### WHAT TO WORK ON:
Your answer should consist of the listing, repeated exactly.
───── RECORDS FOR THIS TASK
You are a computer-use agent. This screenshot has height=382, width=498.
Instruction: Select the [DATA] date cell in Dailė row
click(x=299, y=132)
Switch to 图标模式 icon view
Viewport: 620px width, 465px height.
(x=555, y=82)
──────────
### EXERCISE SOLUTION:
You are a computer-use agent. This screenshot has height=382, width=498.
Instruction: Select the [DATA] date cell in Dailė row
click(x=299, y=132)
Switch to 图标模式 icon view
Viewport: 620px width, 465px height.
(x=555, y=82)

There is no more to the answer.